Set every entry down again, unchanged, picture-free.

[[ Supplied information open ]]

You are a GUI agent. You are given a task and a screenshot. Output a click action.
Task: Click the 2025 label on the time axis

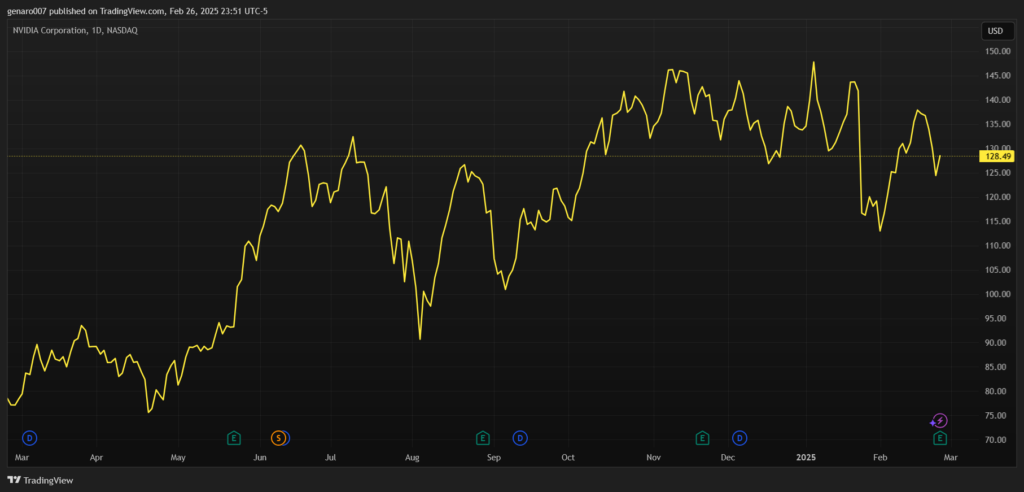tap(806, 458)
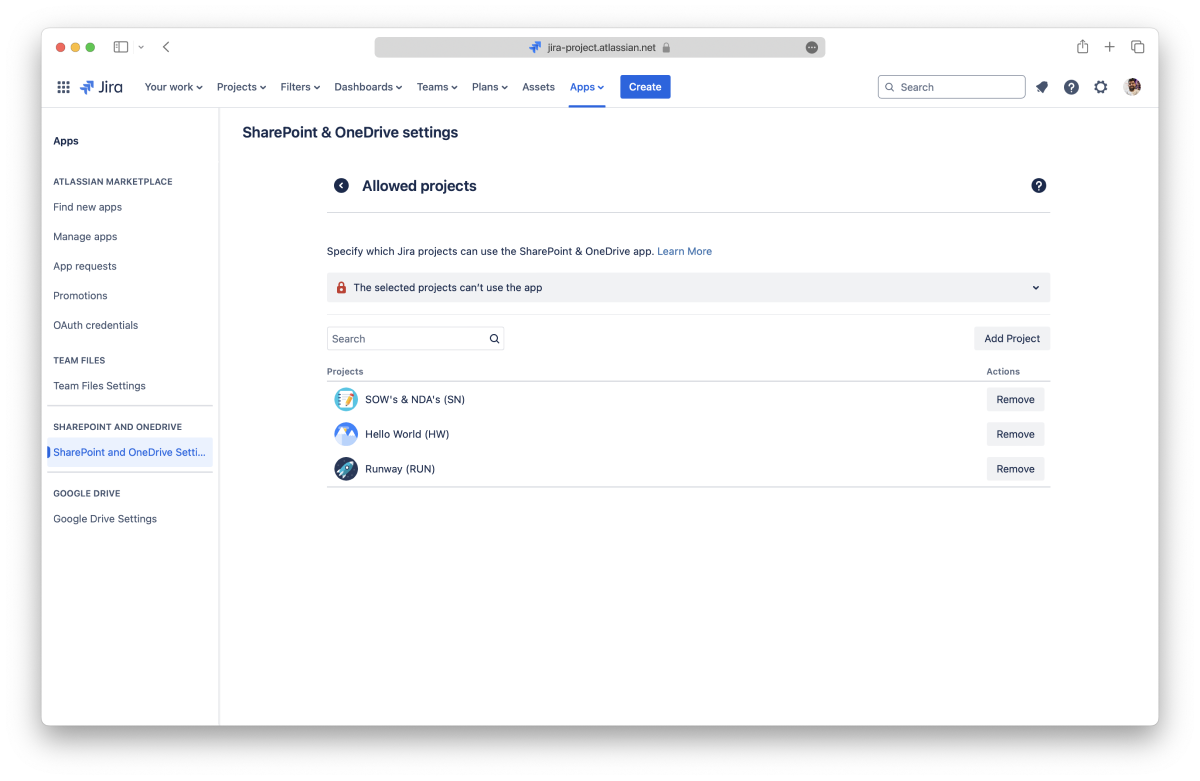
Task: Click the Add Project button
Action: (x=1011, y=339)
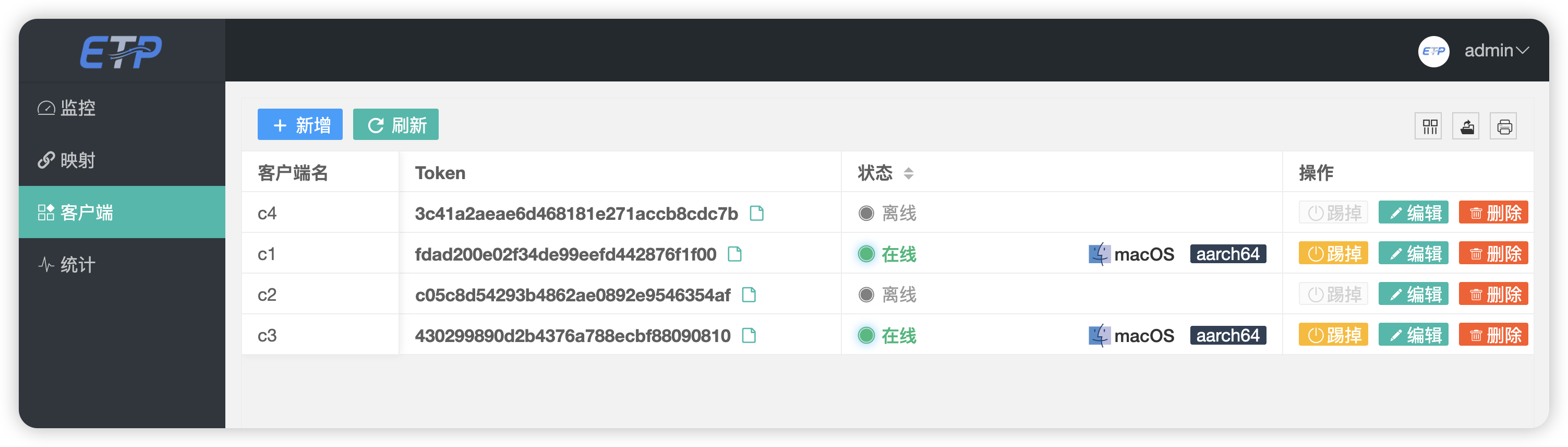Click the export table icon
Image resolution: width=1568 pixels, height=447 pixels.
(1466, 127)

[[ Supplied information closed ]]

■ **Result for this task**:
You are a GUI agent. You are given a task and a screenshot. Output a click action.
Task: Click the 2025 label on the time axis

tap(806, 458)
Task: Click the Add Project button
Action: (x=1011, y=339)
Click the export table icon
Image resolution: width=1568 pixels, height=447 pixels.
(1466, 127)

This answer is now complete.